Contents:
Style Transfer
Artistic style transfer for videos
Manuel Ruder, Alexey Dosovitskiy, Thomas Brox : Apr 2016
Source
- The previously discussed techniques have been applied to videos on per frame basis.
- However, processing each frame of the video independently leads to flickering and false discontinuities, since the solution of the style transfer task is not stable.
- To regularize the transfer temporal constraints using optical flow are introduced.
- Notation
- \(\mathbf p^{(i)}\) is the \(i^{th}\) frame of the original video.
- \(\mathbf a\) is the style image.
- \(\mathbf x^{(i)}\) are the stylized frames to be generated.
- \(\mathbf {x'}^{(i)}\) is the initialization of the style optimization algorithmat frame \(i\).
- Short-term consistency by initialization
- Most basic way to yield temporal consistency is to initialize the optimization for the frame \(i+1\) with the stylized frame \(i\).
- Does not perform very well if there are moving objects in the scene, so we use optical flow.
- \(\mathbf {x'}^{(i+1)}=\omega_i^{i+1}\mathbf x^{(i)}\). Here \(\omega_i^{i+1}\) denotes the function tha warps a given image using the optical flow field that was estimated between \(\mathbf p^{(i)}\) and \(\mathbf p^{(i+1)}\).
- DeepFlow and EpicFlow, both based on Deep Matching are used for optical flow estimation.
- Temporal consistency loss
- Let \(\mathbf w = (u,v)\) be the optical flow in forward direction and \(\mathbf {\hat w}=(\hat u, \hat v)\) the flow in backward direction.

* **DATA**

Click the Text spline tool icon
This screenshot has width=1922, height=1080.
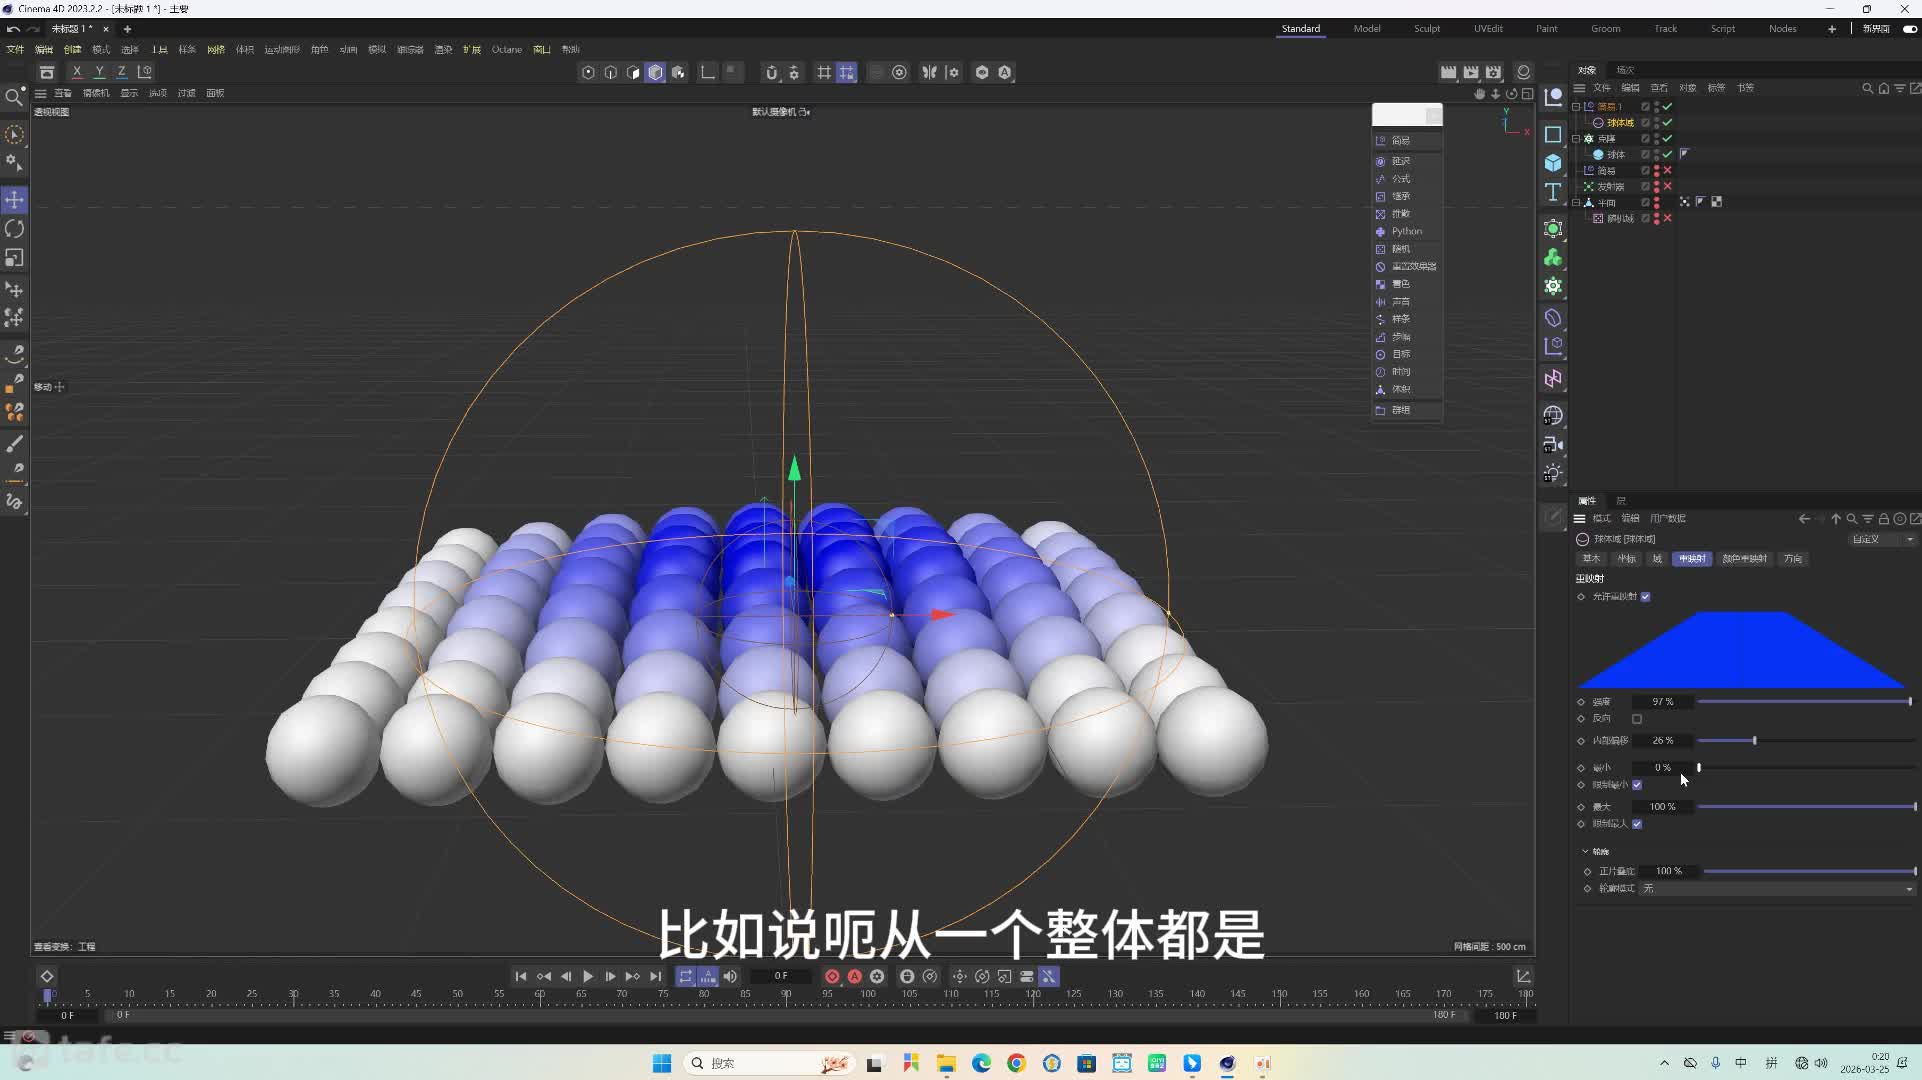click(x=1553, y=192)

* **PROMPT**
Set down the notes on style transfer for videos again in full, word for word and with every symbol unchanged.

* **CORRECT ANSWER**
Contents:
Style Transfer
Artistic style transfer for videos
Manuel Ruder, Alexey Dosovitskiy, Thomas Brox : Apr 2016
Source
- The previously discussed techniques have been applied to videos on per frame basis.
- However, processing each frame of the video independently leads to flickering and false discontinuities, since the solution of the style transfer task is not stable.
- To regularize the transfer temporal constraints using optical flow are introduced.
- Notation
- \(\mathbf p^{(i)}\) is the \(i^{th}\) frame of the original video.
- \(\mathbf a\) is the style image.
- \(\mathbf x^{(i)}\) are the stylized frames to be generated.
- \(\mathbf {x'}^{(i)}\) is the initialization of the style optimization algorithmat frame \(i\).
- Short-term consistency by initialization
- Most basic way to yield temporal consistency is to initialize the optimization for the frame \(i+1\) with the stylized frame \(i\).
- Does not perform very well if there are moving objects in the scene, so we use optical flow.
- \(\mathbf {x'}^{(i+1)}=\omega_i^{i+1}\mathbf x^{(i)}\). Here \(\omega_i^{i+1}\) denotes the function tha warps a given image using the optical flow field that was estimated between \(\mathbf p^{(i)}\) and \(\mathbf p^{(i+1)}\).
- DeepFlow and EpicFlow, both based on Deep Matching are used for optical flow estimation.
- Temporal consistency loss
- Let \(\mathbf w = (u,v)\) be the optical flow in forward direction and \(\mathbf {\hat w}=(\hat u, \hat v)\) the flow in backward direction.